Overview of achieving a specific DPDK line rate

To achieve a specific Data Plane Development Kit (DPDK) line rate, deploy a Node Tuning Operator and configure Single Root I/O Virtualization (SR-IOV). You must also tune the DPDK settings for the following resources:

  • Isolated CPUs

  • Hugepages

  • The topology scheduler

In previous versions of OKD, the Performance Addon Operator was used to implement automatic tuning to achieve low latency performance for OKD applications. In OKD 4.11 and later, this functionality is part of the Node Tuning Operator.

DPDK test environment

The following diagram shows the components of a traffic-testing environment:

DPDK test environment

  • Traffic generator: An application that can generate high-volume packet traffic.

  • SR-IOV-supporting NIC: A network interface card compatible with SR-IOV. The card runs a number of virtual functions on a physical interface.

  • Physical Function (PF): A PCI Express (PCIe) function of a network adapter that supports the SR-IOV interface.

  • Virtual Function (VF): A lightweight PCIe function on a network adapter that supports SR-IOV. The VF is associated with the PCIe PF on the network adapter. The VF represents a virtualized instance of the network adapter.

  • Switch: A network switch. Nodes can also be connected back-to-back.

  • testpmd: An example application included with DPDK. The testpmd application can be used to test the DPDK in a packet-forwarding mode.

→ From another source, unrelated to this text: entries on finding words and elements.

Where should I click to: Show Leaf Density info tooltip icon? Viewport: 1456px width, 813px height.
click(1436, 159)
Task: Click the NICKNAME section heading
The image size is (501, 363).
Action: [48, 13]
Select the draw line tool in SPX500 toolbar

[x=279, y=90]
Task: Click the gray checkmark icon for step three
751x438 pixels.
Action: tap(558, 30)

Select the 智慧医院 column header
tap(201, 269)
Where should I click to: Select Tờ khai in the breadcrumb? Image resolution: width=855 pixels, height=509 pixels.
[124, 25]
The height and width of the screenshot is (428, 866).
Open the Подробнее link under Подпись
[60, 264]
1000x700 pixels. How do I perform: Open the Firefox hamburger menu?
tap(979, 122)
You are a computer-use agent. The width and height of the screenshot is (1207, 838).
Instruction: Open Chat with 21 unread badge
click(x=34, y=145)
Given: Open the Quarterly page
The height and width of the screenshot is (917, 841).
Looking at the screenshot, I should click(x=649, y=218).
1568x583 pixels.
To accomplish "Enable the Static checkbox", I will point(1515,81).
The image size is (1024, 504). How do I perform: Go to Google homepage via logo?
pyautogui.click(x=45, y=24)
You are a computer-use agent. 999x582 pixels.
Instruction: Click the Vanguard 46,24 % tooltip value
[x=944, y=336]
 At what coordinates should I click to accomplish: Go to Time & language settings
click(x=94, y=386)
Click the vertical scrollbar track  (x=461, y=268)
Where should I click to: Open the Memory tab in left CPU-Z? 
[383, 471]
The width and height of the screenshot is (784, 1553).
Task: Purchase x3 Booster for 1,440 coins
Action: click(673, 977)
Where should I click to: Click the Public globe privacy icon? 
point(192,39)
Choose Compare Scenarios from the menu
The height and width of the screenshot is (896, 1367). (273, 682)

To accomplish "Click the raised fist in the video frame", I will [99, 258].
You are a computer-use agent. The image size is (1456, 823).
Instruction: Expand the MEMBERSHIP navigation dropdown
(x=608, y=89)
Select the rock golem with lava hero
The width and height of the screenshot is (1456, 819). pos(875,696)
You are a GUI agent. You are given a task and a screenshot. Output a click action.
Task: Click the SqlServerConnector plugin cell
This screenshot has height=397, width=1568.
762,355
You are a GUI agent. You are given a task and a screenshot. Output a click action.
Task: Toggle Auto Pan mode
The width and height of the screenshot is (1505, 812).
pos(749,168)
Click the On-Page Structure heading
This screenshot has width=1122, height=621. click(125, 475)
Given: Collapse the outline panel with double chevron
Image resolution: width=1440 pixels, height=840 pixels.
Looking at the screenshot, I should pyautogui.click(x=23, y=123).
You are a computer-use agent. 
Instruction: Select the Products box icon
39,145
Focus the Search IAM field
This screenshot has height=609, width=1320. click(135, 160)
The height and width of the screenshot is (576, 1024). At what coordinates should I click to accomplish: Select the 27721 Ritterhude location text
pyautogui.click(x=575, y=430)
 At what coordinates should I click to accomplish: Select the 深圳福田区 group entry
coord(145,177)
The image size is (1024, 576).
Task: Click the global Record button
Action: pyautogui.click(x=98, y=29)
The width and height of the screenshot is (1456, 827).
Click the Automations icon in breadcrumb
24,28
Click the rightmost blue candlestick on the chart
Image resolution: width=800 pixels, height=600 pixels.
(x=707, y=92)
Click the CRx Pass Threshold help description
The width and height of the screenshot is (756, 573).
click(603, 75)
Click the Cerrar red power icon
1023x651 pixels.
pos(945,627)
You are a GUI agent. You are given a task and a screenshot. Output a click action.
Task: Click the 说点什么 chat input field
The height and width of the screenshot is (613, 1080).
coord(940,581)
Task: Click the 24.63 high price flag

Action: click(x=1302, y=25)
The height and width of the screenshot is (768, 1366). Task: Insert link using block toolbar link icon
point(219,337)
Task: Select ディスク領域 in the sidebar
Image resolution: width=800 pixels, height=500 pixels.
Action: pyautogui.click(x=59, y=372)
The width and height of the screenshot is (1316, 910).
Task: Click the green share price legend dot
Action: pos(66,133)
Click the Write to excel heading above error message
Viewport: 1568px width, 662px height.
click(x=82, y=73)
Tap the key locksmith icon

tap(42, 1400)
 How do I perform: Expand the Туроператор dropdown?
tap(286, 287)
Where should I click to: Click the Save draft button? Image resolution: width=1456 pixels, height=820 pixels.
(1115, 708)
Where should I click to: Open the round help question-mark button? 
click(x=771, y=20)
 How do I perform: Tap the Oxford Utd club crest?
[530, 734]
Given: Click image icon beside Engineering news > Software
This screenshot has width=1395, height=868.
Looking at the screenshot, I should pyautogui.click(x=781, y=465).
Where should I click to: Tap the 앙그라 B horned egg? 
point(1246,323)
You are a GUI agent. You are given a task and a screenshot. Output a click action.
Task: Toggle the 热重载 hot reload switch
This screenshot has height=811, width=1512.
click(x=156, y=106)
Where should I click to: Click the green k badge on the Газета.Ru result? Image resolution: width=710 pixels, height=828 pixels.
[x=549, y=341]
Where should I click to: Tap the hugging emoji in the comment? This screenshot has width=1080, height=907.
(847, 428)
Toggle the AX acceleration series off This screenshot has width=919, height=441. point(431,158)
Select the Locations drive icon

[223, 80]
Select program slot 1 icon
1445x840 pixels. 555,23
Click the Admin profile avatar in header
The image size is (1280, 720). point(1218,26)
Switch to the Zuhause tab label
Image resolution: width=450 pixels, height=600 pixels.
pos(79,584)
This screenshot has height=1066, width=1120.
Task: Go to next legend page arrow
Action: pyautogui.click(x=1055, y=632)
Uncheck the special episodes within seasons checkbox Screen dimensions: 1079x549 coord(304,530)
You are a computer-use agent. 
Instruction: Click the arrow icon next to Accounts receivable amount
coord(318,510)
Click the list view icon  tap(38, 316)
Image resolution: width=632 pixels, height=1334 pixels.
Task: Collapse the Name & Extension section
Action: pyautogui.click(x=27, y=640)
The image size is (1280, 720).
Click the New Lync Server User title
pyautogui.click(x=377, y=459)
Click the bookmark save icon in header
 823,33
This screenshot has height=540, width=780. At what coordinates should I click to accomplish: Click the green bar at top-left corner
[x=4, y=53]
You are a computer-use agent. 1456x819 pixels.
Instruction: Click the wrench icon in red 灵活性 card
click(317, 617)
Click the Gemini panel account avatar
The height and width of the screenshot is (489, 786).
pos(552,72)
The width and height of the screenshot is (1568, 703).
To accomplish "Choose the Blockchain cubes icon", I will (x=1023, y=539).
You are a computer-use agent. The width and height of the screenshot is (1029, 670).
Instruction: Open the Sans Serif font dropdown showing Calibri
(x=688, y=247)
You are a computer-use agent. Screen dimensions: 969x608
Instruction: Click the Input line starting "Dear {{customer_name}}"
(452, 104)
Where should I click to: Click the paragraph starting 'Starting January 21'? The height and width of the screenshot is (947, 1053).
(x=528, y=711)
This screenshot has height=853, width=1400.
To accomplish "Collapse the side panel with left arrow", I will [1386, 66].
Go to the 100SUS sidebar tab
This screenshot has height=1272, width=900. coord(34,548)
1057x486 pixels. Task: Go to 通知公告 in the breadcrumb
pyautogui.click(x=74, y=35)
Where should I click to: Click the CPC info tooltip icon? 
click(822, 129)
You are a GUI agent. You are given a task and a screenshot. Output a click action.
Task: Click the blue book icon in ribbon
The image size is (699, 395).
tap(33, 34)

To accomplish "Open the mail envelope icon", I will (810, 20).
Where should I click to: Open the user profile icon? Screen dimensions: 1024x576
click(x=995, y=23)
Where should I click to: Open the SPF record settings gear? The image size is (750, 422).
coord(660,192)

The testpmd application is also an example of how to build a fully-fledged application using the DPDK Software Development Kit (SDK).

  • worker 0 and worker 1: OKD nodes.

Using SR-IOV and the Node Tuning Operator to achieve a DPDK line rate

You can use the Node Tuning Operator to configure isolated CPUs, hugepages, and a topology scheduler. You can then use the Node Tuning Operator with Single Root I/O Virtualization (SR-IOV) to achieve a specific Data Plane Development Kit (DPDK) line rate.

Prerequisites

  • You have installed the OpenShift CLI (oc).

  • You have installed the SR-IOV Network Operator.

  • You have logged in as a user with cluster-admin privileges.

  • You have deployed a standalone Node Tuning Operator.

    In previous versions of OKD, the Performance Addon Operator was used to implement automatic tuning to achieve low latency performance for OpenShift applications. In OKD 4.11 and later, this functionality is part of the Node Tuning Operator.

Procedure

  1. Create a PerformanceProfile object based on the following example:

    1. apiVersion: performance.openshift.io/v2
    2. kind: PerformanceProfile
    3. metadata:
    4. name: performance
    5. spec:
    6. globallyDisableIrqLoadBalancing: true
    7. cpu:
    8. isolated: 21-51,73-103 (1)
    9. reserved: 0-20,52-72 (2)
    10. hugepages:
    11. defaultHugepagesSize: 1G (3)
    12. pages:
    13. - count: 32
    14. size: 1G
    15. net:
    16. userLevelNetworking: true
    17. numa:
    18. topologyPolicy: "single-numa-node"
    19. nodeSelector:
    20. node-role.kubernetes.io/worker-cnf: ""
    1If hyperthreading is enabled on the system, allocate the relevant symbolic links to the isolated and reserved CPU groups. If the system contains multiple non-uniform memory access nodes (NUMAs), allocate CPUs from both NUMAs to both groups. You can also use the Performance Profile Creator for this task. For more information, see Creating a performance profile.
    2You can also specify a list of devices that will have their queues set to the reserved CPU count. For more information, see Reducing NIC queues using the Node Tuning Operator.
    3Allocate the number and size of hugepages needed. You can specify the NUMA configuration for the hugepages. By default, the system allocates an even number to every NUMA node on the system. If needed, you can request the use of a realtime kernel for the nodes. See Provisioning a worker with real-time capabilities for more information.
  2. Save the yaml file as mlx-dpdk-perfprofile-policy.yaml.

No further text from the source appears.